The objective of this study was to show good compliance and satisfaction in wearing a corrective brace with TLI (Thoracolumbar Lordotic Intervention) technique and highlight the important dynamic parts in this type of treatment.

Background

Former rigid non dynamic TLSO braces are known for their troublesome compliance and poor patient satisfaction. Dynamic braces can have good compliance but do not easily reach evident corrections. A solution was found in a short rigid brace with evident dynamic aspects by concentrating forces in a symmetric natural way at the thoracolumbar joint.

Methods and results

In a group of 91 adolescents with kyphotic and scoliotic deformities with earlier presented results in radiologic correction, a questionnaire was administered after at least one year (mean 1.6 years) wearing the brace. Bracing alterations were also performed during the times the brace could be adapted towards more corrective lordosis and extension.

Outcome

Compliance was estimated by physician and parents and scored poorly in 5.5%, fair in 30.8%, and good in 61% (Unknown 2%). Progressive alterations in shape by adding pads to increase lordosis at the TL joint and bending the sternal support backward were done a mean of 5.1 times by the orthotist. No skin sores were reported. 58.2% and 26.4% were respectively satisfied or very satisfied with the whole treatment course.

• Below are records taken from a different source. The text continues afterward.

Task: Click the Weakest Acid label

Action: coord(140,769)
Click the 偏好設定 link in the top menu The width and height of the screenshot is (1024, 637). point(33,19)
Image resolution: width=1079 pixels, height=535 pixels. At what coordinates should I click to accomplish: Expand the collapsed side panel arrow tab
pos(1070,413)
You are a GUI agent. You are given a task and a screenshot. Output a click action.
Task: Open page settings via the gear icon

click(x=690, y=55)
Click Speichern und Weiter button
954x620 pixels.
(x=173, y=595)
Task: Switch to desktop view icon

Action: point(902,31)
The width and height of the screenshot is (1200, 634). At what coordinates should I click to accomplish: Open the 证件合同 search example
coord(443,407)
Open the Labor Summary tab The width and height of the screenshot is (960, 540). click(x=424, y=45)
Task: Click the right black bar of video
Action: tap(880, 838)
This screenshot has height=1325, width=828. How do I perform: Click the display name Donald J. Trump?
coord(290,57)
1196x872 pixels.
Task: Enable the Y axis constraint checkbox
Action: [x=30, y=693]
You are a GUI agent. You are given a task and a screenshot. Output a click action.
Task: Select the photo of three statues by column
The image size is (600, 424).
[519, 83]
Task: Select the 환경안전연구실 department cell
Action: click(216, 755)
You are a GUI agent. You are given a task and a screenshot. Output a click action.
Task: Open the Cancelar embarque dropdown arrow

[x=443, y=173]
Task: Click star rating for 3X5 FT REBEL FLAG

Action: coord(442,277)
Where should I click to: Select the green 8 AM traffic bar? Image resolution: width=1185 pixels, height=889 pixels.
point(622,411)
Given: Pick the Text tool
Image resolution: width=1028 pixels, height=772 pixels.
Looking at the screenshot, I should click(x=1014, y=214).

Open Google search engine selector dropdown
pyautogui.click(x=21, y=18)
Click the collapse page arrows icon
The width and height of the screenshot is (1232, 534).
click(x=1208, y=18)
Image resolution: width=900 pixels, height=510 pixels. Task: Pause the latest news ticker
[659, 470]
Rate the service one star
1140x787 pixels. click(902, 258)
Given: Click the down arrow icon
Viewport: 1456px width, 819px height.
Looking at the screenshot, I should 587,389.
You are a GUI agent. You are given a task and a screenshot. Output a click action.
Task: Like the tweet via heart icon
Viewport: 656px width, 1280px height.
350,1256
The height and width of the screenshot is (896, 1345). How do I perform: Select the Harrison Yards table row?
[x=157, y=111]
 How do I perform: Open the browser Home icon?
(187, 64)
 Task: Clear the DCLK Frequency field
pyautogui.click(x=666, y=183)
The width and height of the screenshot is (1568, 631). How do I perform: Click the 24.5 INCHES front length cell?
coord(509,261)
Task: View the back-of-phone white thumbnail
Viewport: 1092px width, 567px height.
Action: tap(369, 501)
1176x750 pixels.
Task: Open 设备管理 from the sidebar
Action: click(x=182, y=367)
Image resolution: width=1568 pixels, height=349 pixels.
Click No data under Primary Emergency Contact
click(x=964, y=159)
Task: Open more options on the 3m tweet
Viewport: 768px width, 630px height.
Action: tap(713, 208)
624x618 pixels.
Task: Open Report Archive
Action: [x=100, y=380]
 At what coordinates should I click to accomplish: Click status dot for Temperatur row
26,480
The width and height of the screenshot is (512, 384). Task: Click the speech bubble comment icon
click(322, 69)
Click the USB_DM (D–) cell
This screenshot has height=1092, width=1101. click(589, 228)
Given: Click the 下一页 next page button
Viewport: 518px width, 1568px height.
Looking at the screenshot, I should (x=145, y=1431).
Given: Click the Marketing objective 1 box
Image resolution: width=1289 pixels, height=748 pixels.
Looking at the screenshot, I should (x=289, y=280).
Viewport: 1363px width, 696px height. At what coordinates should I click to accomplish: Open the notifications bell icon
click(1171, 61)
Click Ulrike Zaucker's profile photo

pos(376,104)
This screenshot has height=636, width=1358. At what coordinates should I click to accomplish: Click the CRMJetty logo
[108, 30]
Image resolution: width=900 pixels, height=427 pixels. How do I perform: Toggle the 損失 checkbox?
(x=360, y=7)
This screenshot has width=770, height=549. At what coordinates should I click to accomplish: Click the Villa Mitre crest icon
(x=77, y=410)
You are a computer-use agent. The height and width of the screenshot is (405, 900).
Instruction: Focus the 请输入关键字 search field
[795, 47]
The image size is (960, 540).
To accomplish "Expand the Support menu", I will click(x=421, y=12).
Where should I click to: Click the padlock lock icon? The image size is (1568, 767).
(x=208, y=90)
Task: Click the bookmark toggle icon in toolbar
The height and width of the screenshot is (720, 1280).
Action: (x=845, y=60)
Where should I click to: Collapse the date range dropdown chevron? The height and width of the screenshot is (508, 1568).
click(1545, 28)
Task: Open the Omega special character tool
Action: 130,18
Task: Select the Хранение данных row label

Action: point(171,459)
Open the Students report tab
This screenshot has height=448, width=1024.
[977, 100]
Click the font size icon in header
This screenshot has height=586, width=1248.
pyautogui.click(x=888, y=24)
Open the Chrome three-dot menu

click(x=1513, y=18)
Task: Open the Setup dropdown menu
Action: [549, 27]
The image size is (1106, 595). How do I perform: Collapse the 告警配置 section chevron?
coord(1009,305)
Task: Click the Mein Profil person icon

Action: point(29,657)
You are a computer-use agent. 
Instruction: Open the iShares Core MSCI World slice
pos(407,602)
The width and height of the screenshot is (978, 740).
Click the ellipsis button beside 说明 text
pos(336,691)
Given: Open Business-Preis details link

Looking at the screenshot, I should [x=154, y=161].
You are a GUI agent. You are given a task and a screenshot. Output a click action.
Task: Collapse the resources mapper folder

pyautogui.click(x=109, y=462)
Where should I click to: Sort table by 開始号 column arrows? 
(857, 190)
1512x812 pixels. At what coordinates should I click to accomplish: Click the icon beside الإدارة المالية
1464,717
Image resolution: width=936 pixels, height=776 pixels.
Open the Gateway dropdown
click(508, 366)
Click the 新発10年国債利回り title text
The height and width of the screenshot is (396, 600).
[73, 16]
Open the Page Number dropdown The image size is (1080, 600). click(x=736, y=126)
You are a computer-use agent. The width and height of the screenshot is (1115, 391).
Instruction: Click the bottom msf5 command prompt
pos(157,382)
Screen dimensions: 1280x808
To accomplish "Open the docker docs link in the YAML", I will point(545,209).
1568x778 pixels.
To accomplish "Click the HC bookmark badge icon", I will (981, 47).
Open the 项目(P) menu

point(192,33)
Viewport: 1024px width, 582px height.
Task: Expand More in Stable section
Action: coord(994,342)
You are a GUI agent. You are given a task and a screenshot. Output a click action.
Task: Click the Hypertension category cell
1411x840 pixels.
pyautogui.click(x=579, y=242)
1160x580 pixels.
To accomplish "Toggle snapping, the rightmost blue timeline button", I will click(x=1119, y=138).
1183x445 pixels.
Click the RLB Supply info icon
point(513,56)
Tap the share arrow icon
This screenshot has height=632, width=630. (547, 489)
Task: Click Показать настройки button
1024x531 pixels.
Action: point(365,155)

The ease of brace wearing scored very good in 11%, good in 46.2%, and fair in 25.3%. With respect to overall satisfaction of perceived results, 34.1% were very satisfied, 45.1% were satisfied, 9.9% were neutral, and 6.6% were unsatisfied. Different subgroups were studied and will be presented (figure 1).

figure1

Figure 1

Conclusion

TLI braces are accepted very well by children with spinal deformities. Improved radiographic results were not the primary motivation for the compliance, but rather the fact that good compliance was rewarded with gradually improved posture and regained mobility provided by the dynamic philosophy behind the bracing technique.

Author information

Correspondence to PJM Van Loon.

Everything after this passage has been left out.